Mulai dari kebutuhan, bukan dari kandidat
Sebelum melihat profil siapa pun, tuliskan dulu apa yang sebenarnya Anda butuhkan.
- Ruang lingkup pekerjaan. Memasak, menyetrika, membersihkan rumah, atau menjaga anak? Daftar yang terlalu panjang biasanya berujung pada kekecewaan di kedua sisi.
- Pola kerja. Menginap atau pulang harian?
- Jam kerja dan hari libur. Sepakati sejak awal, bukan setelah bulan pertama.
- Hal yang tidak bisa ditawar. Misalnya pengalaman merawat bayi, atau bisa mengendarai sepeda motor.
Kebutuhan yang tertulis membuat Anda jauh lebih siap saat interview.
Baca pengalaman, bukan hanya lama bekerja
"Lima tahun pengalaman" bisa berarti banyak hal. Yang lebih berguna adalah jenis rumah tangga yang pernah ditangani: keluarga dengan bayi, rumah bertingkat, atau keluarga yang sering bepergian.
Tanyakan hal yang konkret. "Bagaimana biasanya Ibu mengatur pekerjaan kalau anak sedang sakit?" memberi gambaran yang lebih jujur daripada "Apa kelebihan Ibu?".
Interview adalah bagian terpenting
Profil hanya memberi gambaran awal. Percakapan langsung memperlihatkan cara seseorang berpikir, seberapa terbuka dia bertanya, dan apakah gaya komunikasinya cocok dengan keluarga Anda.
Di MyHelper, interview dilakukan lewat video call, jadi Anda bisa mengenal kandidat tanpa harus mengatur pertemuan lintas kota. Biaya penempatan dibayar satu kali sebelum tahap interview dimulai, dan tidak ada biaya tambahan setelahnya. Kalau ternyata tidak cocok, ada garansi penggantian selama enam bulan.

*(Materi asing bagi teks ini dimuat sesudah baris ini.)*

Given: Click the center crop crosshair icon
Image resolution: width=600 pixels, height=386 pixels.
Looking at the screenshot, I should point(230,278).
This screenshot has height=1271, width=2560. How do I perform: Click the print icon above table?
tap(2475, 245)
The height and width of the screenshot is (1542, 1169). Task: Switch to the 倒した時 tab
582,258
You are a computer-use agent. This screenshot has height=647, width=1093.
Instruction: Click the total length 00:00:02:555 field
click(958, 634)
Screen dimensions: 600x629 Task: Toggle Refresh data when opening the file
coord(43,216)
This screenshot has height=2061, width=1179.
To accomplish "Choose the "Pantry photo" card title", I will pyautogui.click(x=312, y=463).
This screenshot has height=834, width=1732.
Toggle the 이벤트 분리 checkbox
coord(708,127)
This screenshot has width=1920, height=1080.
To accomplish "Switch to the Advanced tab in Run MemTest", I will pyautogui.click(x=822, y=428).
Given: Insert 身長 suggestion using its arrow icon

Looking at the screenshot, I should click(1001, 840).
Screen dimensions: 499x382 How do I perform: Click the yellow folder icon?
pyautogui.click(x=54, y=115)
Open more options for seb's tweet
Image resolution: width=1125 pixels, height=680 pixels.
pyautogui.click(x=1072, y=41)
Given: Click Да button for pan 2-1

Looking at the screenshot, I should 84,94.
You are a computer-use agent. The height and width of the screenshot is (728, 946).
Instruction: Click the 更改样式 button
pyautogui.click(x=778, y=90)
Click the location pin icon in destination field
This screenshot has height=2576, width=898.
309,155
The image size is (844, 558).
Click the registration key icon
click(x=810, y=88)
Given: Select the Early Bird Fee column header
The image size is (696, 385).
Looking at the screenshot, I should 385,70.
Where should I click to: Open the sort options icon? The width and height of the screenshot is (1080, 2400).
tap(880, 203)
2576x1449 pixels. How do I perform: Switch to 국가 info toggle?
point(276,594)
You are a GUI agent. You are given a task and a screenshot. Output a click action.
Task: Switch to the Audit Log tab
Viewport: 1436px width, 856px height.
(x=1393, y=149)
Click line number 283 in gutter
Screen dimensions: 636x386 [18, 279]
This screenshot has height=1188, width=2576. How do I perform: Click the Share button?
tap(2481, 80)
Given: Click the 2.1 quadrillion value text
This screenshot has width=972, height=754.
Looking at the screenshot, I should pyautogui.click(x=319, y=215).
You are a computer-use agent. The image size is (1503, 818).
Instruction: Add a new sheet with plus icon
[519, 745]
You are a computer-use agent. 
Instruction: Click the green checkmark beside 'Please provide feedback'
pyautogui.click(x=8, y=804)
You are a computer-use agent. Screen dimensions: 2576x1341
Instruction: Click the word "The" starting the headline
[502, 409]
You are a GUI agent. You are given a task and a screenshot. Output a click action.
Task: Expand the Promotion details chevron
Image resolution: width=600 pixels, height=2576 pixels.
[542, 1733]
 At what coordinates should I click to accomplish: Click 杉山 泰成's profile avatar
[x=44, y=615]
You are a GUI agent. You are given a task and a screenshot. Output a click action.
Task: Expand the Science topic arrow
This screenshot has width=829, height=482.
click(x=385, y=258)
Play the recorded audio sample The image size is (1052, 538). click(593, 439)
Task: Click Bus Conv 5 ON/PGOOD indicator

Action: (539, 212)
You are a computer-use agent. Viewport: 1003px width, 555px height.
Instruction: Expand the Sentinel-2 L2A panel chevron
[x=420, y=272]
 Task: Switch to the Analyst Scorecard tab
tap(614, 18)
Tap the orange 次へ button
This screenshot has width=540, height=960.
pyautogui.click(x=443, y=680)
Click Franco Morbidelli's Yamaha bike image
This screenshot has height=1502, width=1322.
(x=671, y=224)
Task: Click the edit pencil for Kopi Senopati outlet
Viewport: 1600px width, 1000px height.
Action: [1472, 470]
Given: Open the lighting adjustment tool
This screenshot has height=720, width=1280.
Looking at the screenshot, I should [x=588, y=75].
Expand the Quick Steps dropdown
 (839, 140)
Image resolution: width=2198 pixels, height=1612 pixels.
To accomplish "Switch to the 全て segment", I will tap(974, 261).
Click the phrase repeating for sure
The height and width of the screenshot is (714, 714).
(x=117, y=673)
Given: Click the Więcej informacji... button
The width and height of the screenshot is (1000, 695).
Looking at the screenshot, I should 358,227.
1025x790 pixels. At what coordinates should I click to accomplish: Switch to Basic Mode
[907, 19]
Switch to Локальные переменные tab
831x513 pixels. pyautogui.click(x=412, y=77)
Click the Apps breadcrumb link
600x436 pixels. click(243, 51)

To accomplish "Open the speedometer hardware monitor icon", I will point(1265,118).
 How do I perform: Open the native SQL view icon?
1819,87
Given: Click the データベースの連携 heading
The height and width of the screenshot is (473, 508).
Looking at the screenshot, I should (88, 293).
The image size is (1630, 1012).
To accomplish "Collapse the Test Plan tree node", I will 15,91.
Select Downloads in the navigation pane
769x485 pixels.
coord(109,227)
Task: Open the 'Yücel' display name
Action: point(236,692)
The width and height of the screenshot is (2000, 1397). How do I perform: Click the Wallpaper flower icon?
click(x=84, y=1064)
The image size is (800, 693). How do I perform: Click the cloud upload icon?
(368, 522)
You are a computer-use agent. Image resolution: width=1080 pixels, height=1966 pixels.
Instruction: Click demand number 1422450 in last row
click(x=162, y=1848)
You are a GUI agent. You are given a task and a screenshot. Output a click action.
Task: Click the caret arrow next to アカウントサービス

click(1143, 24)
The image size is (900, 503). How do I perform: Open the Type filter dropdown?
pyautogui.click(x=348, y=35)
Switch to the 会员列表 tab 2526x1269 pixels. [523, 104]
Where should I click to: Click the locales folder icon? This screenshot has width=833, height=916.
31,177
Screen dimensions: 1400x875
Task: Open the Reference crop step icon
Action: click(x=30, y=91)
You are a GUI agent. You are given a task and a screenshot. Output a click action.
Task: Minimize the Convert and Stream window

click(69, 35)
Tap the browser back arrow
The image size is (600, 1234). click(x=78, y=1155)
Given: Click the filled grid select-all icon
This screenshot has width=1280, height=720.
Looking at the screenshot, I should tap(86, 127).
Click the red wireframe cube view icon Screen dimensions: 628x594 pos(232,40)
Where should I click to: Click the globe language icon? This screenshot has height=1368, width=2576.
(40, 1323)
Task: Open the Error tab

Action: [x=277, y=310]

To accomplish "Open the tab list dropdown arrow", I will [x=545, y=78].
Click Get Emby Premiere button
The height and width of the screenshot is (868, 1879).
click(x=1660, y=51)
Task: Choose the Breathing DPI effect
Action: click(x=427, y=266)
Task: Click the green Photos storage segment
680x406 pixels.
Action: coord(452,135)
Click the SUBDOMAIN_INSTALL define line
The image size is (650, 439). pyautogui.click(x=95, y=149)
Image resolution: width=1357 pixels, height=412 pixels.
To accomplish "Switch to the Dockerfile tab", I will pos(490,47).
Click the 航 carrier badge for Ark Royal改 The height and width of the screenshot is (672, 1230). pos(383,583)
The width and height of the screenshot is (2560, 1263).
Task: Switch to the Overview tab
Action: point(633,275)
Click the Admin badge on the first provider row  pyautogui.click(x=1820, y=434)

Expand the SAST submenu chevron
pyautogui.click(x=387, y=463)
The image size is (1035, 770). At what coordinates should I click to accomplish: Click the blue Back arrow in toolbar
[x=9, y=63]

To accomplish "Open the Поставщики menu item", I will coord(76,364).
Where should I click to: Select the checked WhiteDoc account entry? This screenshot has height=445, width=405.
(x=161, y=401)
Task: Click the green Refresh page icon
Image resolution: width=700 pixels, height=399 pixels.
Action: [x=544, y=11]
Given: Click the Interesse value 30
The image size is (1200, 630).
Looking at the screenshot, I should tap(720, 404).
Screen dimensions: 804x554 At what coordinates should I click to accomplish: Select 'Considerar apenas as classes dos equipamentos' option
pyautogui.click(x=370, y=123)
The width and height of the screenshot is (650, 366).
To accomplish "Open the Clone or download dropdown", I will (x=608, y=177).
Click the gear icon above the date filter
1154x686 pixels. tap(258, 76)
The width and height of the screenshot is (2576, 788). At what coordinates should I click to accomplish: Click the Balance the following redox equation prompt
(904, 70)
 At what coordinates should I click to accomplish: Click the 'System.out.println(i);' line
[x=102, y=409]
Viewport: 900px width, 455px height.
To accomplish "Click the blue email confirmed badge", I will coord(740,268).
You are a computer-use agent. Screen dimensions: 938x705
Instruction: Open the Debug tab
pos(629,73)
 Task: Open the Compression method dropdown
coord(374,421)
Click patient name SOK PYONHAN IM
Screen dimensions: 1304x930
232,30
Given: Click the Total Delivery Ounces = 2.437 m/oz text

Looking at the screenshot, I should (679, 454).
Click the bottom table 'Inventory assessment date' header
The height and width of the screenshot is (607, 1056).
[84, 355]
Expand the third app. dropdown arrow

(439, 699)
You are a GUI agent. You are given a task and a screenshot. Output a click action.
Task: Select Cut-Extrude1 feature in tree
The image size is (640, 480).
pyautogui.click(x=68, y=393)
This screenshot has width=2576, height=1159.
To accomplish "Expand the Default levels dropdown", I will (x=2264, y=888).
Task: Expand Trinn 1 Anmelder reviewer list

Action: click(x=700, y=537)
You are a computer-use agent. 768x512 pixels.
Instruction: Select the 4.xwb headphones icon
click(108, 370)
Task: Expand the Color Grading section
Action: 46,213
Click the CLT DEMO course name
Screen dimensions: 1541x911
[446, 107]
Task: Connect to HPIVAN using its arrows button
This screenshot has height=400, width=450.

Beri waktu untuk masa adaptasi
Minggu pertama hampir selalu terasa kaku. Tunjukkan cara kerja rumah Anda secara langsung, jelaskan kebiasaan keluarga, dan sediakan waktu untuk bertanya.
Sebagian ketidakcocokan yang terlihat di awal sebenarnya hanya soal komunikasi yang belum terbangun.
Ringkasnya
Tuliskan kebutuhan, tanyakan hal yang konkret, gunakan interview dengan serius, lalu beri ruang untuk adaptasi. Empat langkah itu sudah menyaring sebagian besar masalah sebelum terjadi.